It's lock up the police week... Former Lake County coroner and sheriff's officers to face charges

Above Photo: From left: Sgt. Joseph Kumstar and officers Ed Kabella and Ron Slusser.

Federal authorities today announced corruption charges against Lake County, Ind., sheriff’s officers accused of illegally selling machine guns and a former county official who paid himself $25,000 in allegedly improper bonuses from a fund used to hire extra staff to pursue unpaid child support.

Lake County Coroner Thomas Philpot was charged with theft, mail fraud and misappropriation of funds in connection with some $25,000 he paid himself in allegedly improper bonuses while he was serving as county clerk, announced David Capp, U.S. attorney for the Northern District of Indiana.

In a separate, six-count indictment, three officers in the Lake County Sheriff’s Department were charged with illegally buying dozens of machine guns and laser sights through the department using forged documents, then reselling the weapons at auctions from 2008 to 2010. The three, Sgt. Joseph Kumstar and officers Ed Kabella and Ron Slusser have agreed to guilty pleas with the U.S attorney and resigned from the department this week.

The indictment states the trio sold 92 laser sights, including several that were found in the home of a Mississippi man who had opened fire on police.
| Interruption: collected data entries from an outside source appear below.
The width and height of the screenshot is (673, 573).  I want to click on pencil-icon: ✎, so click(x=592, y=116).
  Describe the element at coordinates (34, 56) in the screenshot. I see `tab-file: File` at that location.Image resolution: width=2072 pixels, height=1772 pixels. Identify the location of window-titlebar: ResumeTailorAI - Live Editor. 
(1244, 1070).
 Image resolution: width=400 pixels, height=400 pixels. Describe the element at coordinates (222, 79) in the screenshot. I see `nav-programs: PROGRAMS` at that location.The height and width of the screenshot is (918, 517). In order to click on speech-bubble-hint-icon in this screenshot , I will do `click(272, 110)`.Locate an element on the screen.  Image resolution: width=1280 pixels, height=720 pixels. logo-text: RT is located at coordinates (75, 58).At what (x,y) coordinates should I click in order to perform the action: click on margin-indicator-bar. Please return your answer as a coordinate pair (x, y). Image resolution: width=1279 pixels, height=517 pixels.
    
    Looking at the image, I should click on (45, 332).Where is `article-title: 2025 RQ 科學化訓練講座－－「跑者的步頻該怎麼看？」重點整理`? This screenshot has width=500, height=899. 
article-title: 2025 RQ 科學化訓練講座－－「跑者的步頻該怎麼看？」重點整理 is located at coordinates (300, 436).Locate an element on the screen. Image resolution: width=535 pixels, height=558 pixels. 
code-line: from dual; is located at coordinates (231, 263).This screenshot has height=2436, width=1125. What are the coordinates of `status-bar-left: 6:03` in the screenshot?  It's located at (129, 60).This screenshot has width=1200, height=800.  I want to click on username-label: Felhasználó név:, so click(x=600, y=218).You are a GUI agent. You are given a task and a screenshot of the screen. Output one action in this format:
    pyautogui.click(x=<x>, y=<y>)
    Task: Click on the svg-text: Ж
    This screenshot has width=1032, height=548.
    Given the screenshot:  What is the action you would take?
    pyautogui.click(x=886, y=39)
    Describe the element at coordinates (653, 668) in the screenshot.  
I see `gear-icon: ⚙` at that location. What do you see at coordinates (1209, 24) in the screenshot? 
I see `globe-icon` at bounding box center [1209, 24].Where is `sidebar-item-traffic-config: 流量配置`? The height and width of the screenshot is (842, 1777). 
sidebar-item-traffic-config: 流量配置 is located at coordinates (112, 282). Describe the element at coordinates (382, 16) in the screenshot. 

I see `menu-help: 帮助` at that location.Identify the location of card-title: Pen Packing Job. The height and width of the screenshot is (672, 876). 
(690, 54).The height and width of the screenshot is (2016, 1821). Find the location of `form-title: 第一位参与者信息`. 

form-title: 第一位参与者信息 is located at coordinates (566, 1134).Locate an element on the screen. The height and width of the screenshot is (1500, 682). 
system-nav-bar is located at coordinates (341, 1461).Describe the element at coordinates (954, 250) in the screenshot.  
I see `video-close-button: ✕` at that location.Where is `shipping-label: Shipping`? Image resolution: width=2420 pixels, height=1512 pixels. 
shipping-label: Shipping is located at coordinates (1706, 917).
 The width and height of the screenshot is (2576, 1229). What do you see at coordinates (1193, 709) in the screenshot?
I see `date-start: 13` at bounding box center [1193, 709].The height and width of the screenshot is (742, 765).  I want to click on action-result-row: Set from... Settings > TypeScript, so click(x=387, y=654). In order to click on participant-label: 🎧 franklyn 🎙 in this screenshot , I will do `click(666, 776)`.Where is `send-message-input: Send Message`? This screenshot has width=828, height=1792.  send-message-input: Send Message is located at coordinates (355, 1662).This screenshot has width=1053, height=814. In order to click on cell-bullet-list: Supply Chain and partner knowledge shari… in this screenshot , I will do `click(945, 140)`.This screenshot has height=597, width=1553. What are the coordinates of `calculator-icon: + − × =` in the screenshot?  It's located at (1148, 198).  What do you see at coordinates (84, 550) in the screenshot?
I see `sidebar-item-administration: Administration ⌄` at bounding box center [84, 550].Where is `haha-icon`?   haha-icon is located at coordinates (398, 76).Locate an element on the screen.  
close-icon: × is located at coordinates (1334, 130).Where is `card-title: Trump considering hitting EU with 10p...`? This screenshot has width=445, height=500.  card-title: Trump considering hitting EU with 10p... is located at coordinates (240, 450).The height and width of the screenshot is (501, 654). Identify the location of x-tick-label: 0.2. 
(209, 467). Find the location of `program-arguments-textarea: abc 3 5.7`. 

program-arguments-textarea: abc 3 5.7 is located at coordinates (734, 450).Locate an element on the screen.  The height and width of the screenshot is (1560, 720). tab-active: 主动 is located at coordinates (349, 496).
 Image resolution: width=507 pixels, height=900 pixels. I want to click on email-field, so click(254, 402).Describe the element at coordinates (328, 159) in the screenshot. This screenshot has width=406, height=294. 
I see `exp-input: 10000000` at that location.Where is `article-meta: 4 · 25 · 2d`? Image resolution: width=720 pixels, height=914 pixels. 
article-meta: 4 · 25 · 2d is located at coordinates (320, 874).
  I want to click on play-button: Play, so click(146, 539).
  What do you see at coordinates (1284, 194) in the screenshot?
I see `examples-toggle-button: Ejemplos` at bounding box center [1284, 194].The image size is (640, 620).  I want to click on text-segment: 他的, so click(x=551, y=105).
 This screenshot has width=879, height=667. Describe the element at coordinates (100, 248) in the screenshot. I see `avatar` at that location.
They also sold 74 machine guns that were acquired illegally.

Federal investigators were alerted to the alleged gun trafficking in 2009 when a “concerned citizen” alerted the Department of Defense that weapons were missing from the department’s inventory.

Philpot’s bonus payments were revealed in an investigation by a local newspaper in 2009, after Philpot resigned as clerk with a year left on his term to take office as coroner.

Philpot maintained at the time that his attorney had said the bonus payments he received from 2004 to 2008 were legal and could be made without approval from the county council. After the stories appeared, a county attorney issued an opinion that the payouts were improper, and Philpot paid back nearly $30,000 — the $25,000, plus interest.